La oposición venezolana tropieza con el mito
Antes del baño de sangre, la oposición debiera compartir con la devoción chavista un proyecto de igualdad y justicia social
Nadar a contracorriente agota y no produce resultados. Es lo que le está pasando a la oposición venezolana que, teóricamente, tiene todos los triunfos en la mano para desplazar a Nicolás Maduro y hacerse con el poder. Entonces, ¿por qué no lo ha conseguido? Pues por eso: por nadar a contracorriente al querer aplastar el alma de buena parte de los venezolanos, en lugar de buscar mecanismos para ganársela. Sobran bazas para intentarlo en un país quebrado, gobernado por un equipo incapaz de sacarlo del hoyo sin el maná petrolero.
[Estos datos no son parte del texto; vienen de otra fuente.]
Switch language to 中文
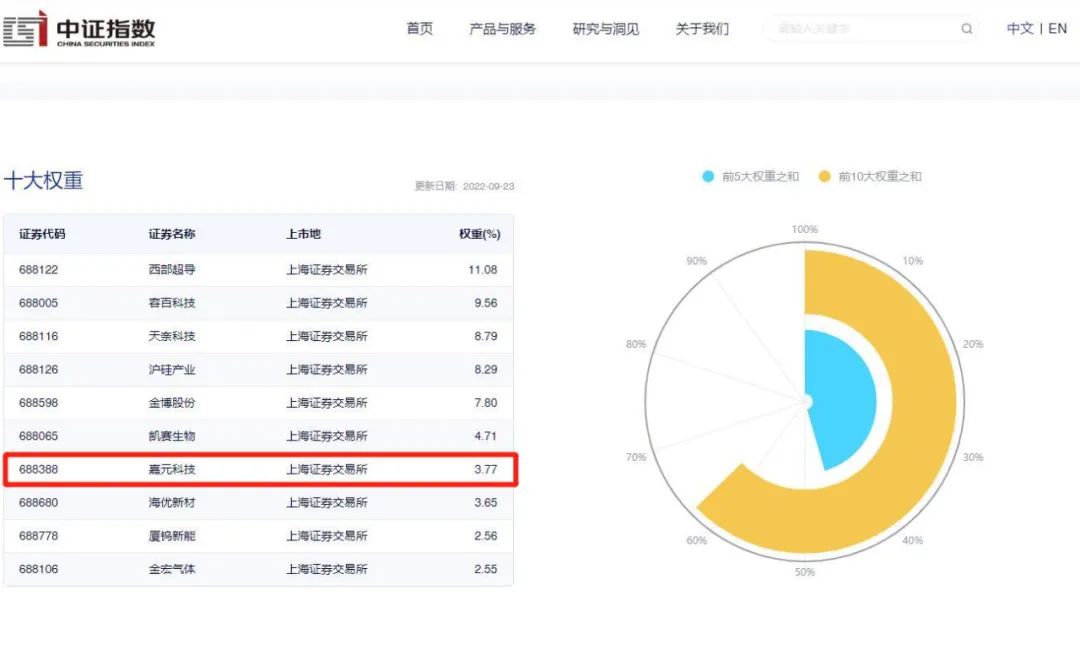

Todo el discurso y la praxis opositoras giran en torno al exterminio de lo que suene o tenga apariencia de chavista. Tratan de machacar, no de capear lo inocuo, mítico, sobrenatural, mágico, irreal, fantástico, que la figura de Hugo Chávez mantiene en el imaginario del pueblo que lo reeligió presidente desde 1998 y hasta su muerte.
La oposición ignora, si nos atenemos a sus hechos, que el difunto ya no es quien dirige el país, aunque se mantenga vivo en el corazón de las mayorías pobres porque las benefició con un protagonismo político y un asistencialismo de Estado sin precedentes durante los cuatro decenios de hegemonía bipartidista entre Acción Democrática (socialdemócrata) y COPEI (democristiana). Si la oposición asumiese, aunque solo fuese por conveniencia, una parte del mito chavista, incluso si solo tratase de no querer arrancarlo de cuajo del sentir de los pobres, los días de Maduro en el poder estarían contados.
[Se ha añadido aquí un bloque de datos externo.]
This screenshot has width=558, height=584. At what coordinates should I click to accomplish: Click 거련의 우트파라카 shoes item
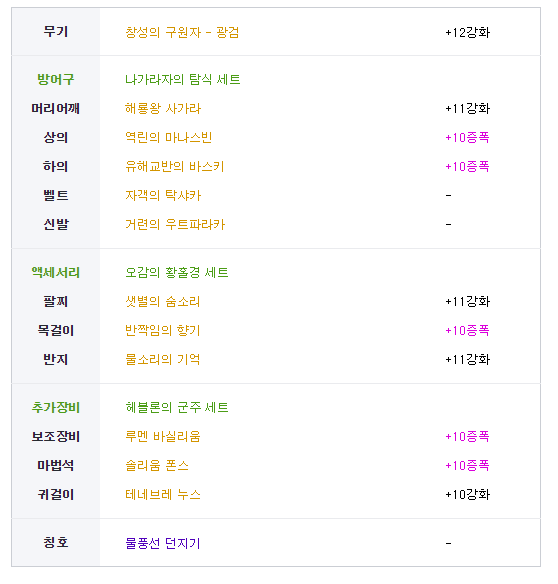(175, 225)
La fórmula sigue sin explorar, y no es de fácil aplicación porque el odio y las pasiones se colaron en la confrontación venezolana. La coalición antigubernamental lo ha intentado todo desde el fallido golpe petrolero de 2002, en la calle y en la Asamblea Nacional; el Ejército no acude en su ayuda y la presión popular es insuficiente. Aunque las concentraciones opositoras contra una institucionalidad a la medida de un proyecto revolucionario, reñido con la auténtica división de poderes, han sido masivas; también lo fueron las oficialistas. Chávez ganó siempre y, en 2016, por los pelos, su heredero, Maduro. El padrón electoral explica los triunfos: hay más pobres que ricos con derecho a voto. Los primeros, mayoritariamente negros y mulatos, recelan de las futuras intenciones de los segundos, con mayor proporción de blancos, y no cambiarán fácilmente de bando, aunque sigan con el agua al cuello; están más acostumbrados a la asfixia.
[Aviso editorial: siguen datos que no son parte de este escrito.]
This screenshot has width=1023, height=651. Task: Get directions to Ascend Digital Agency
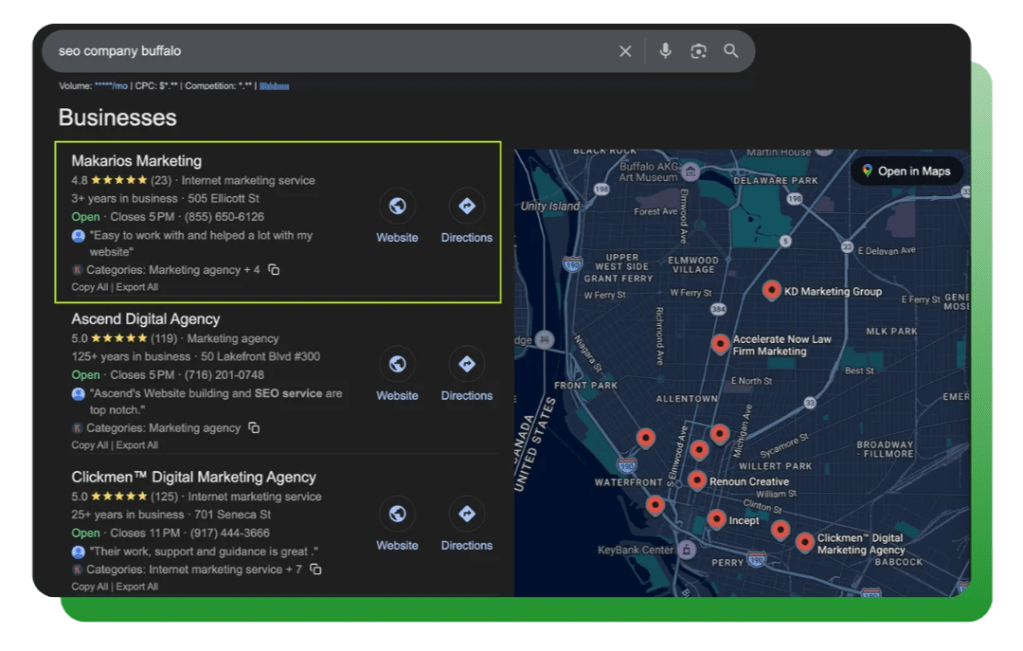[x=466, y=365]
La oposición examina sus opciones. En horas bajas, la radicalidad insta a la resistencia para que la ruina, el 1.000.000% de inflación pronosticado por el FMI, incendie el país, y las masas tomen al asalto los cuarteles y el palacio de Miraflores. Antes del baño de sangre, la oposición debiera compartir con la devoción chavista un proyecto de igualdad y justicia social, prometiendo que la alternancia en el gobierno y el cambio de rumbo no significan olvido y revancha, y que los aciertos del caudillo de Barinas serán respetados.